**DIRECTIONS FOR THIS TASK**: Can you arrange the lines of the listing, from the line containing "Given: Print the" through the end of the listing, inclusive, as a numbered list with blank lines omitted? Leave the pictures out of your answer.

Part of a data file
○ ○ ○ ○ ○ ○ ○
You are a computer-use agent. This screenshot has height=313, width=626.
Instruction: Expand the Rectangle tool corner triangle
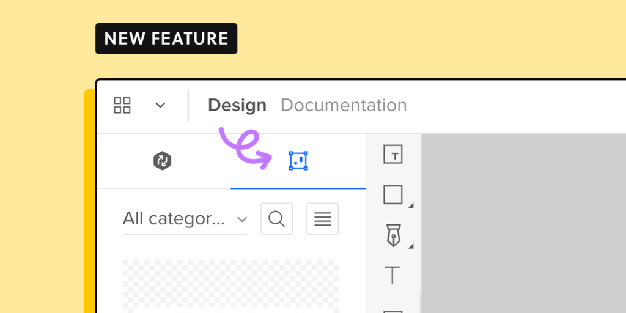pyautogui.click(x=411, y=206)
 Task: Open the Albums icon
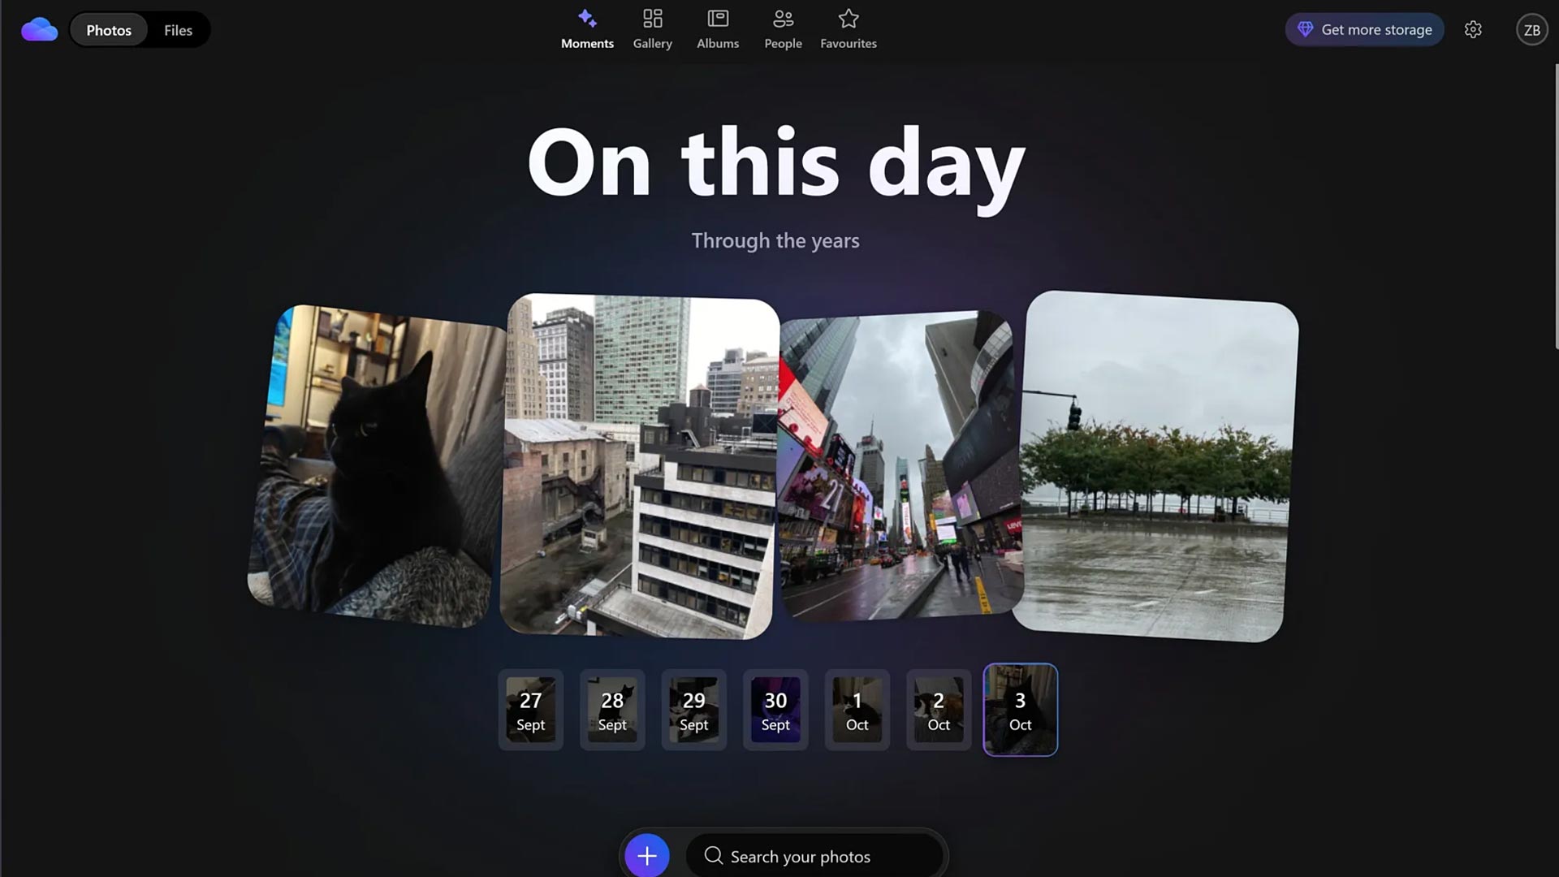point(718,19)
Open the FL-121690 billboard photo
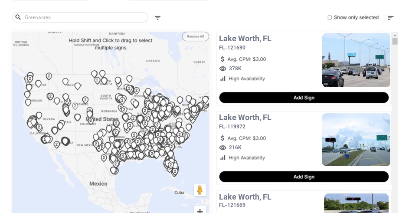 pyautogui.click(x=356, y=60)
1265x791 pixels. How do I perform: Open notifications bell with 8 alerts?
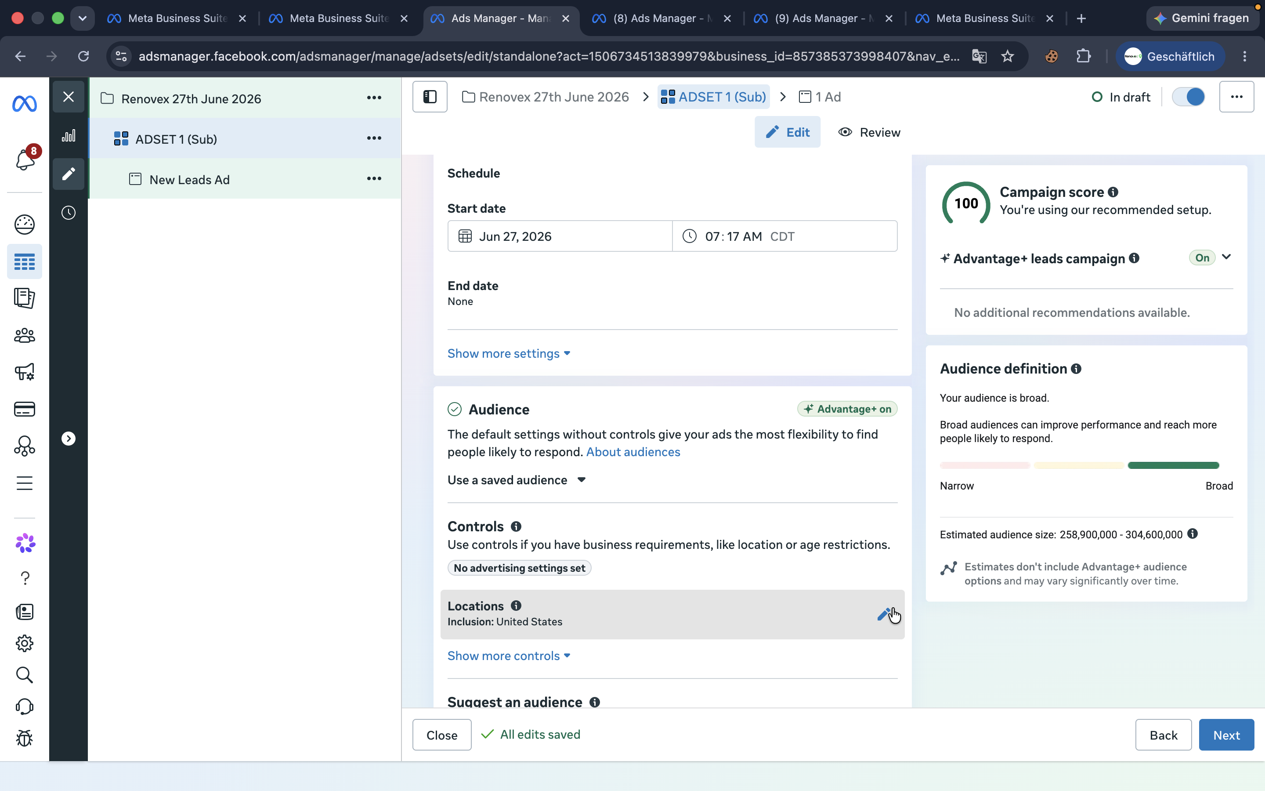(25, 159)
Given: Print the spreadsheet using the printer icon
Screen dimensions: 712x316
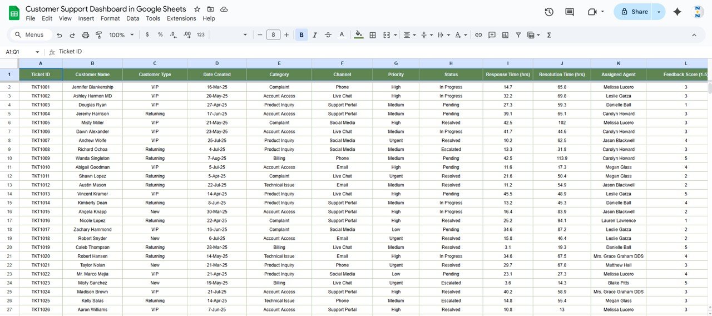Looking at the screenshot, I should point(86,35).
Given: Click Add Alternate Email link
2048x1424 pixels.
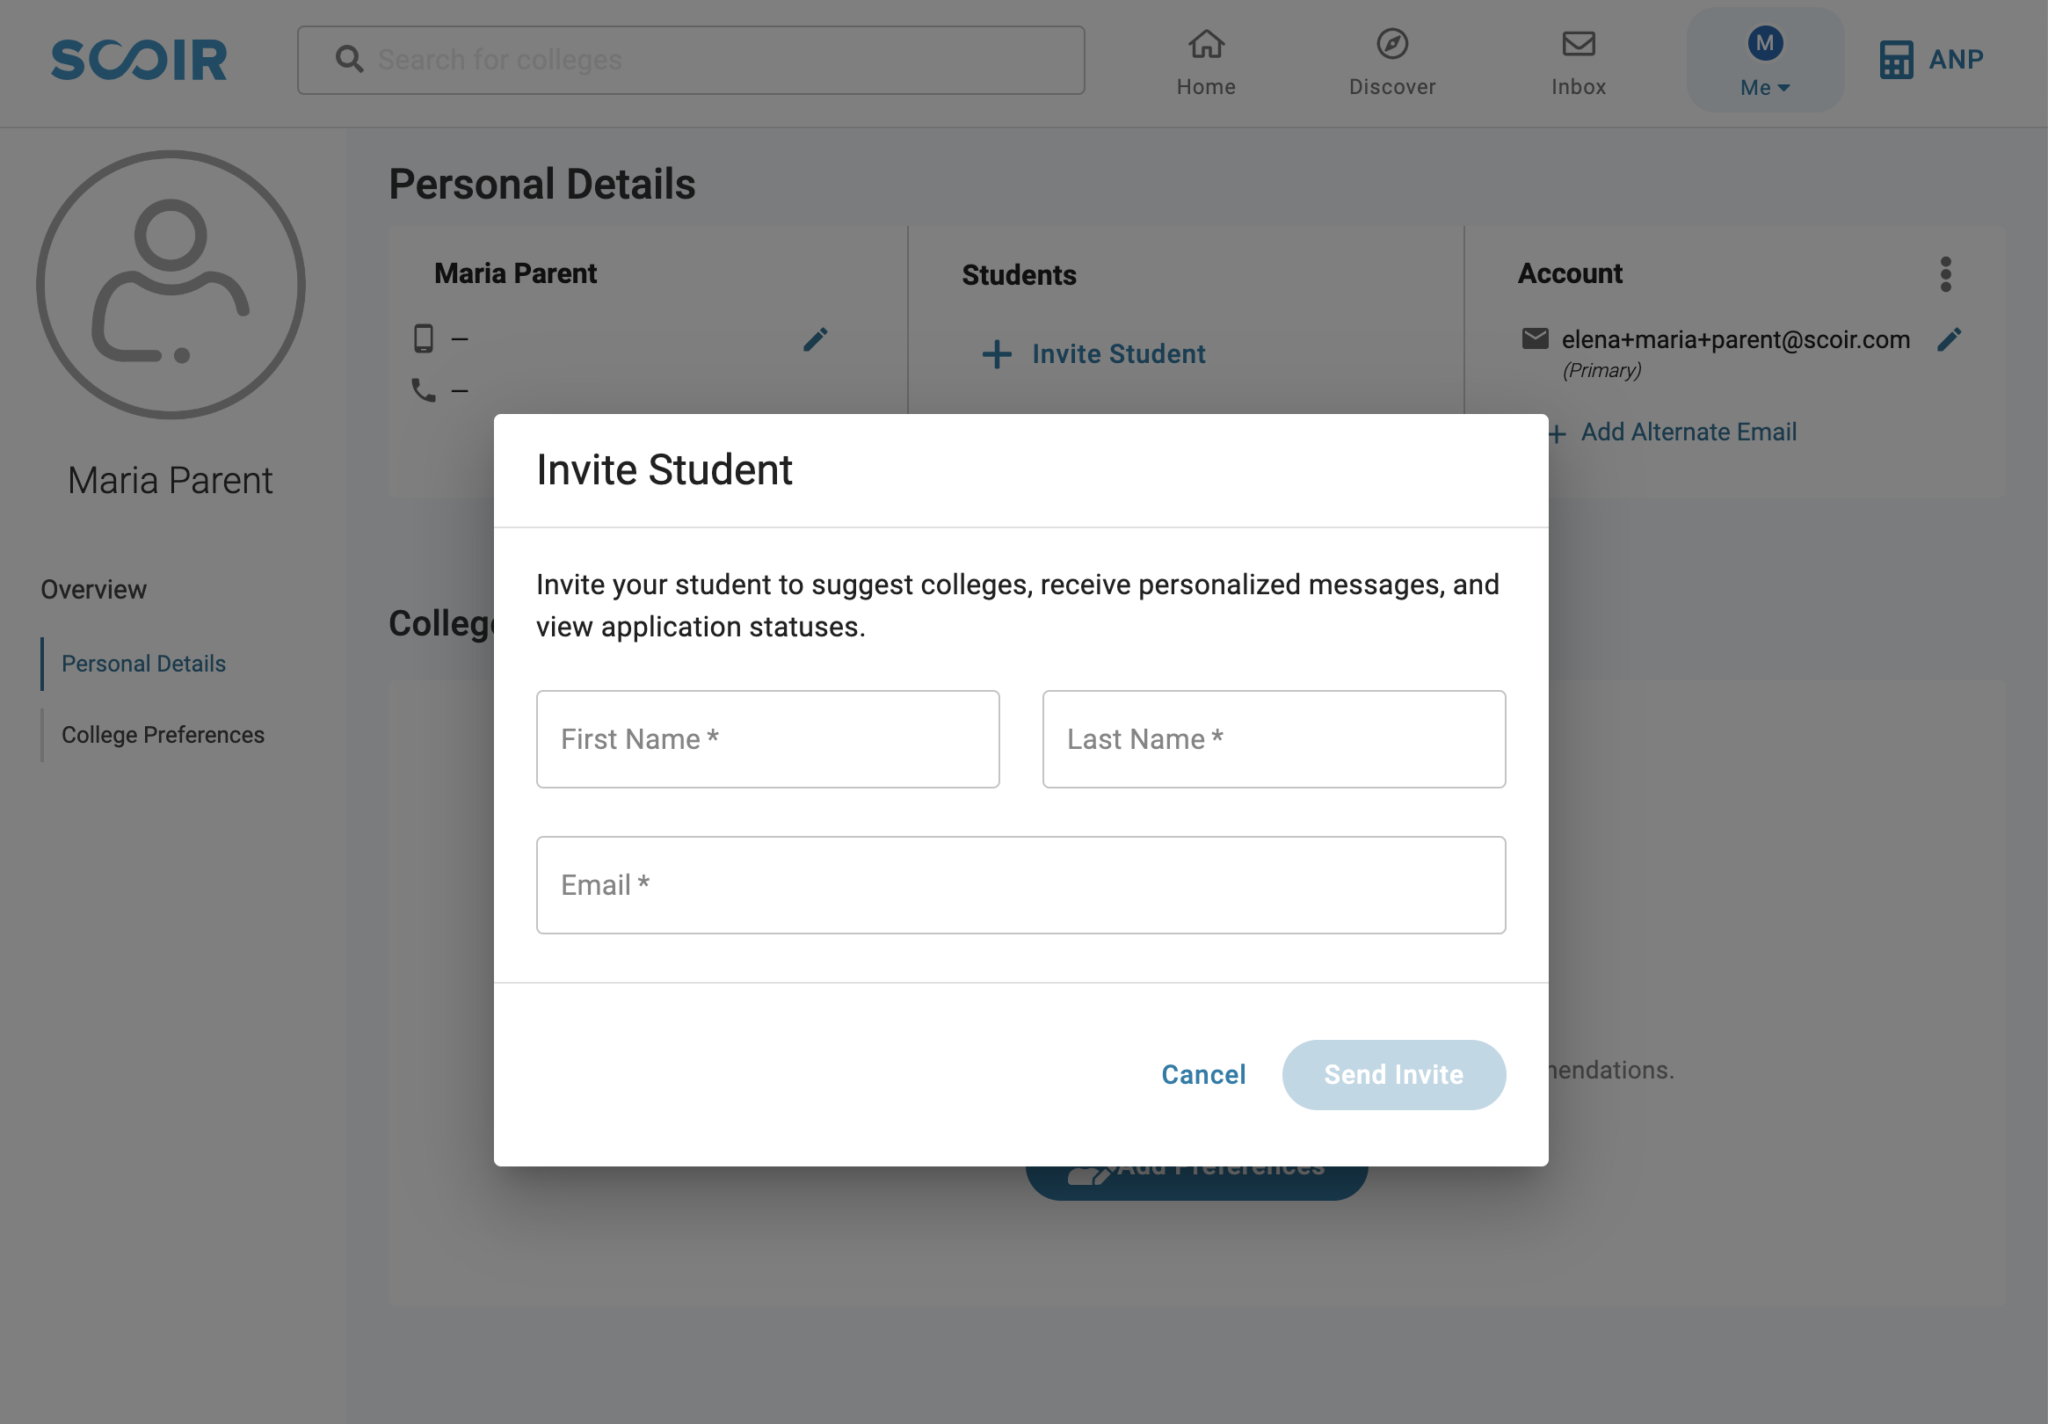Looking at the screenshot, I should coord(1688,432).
○ ○ ○ ○ ○ ○ ○
**FULL RESPONSE**:
1. Given: Print the spreadsheet using the printer icon
2. Screen dimensions: 712x316
3. Looking at the screenshot, I should point(86,35).
4. Given: Click Add Alternate Email link
5. 2048x1424 pixels.
6. Looking at the screenshot, I should coord(1688,432).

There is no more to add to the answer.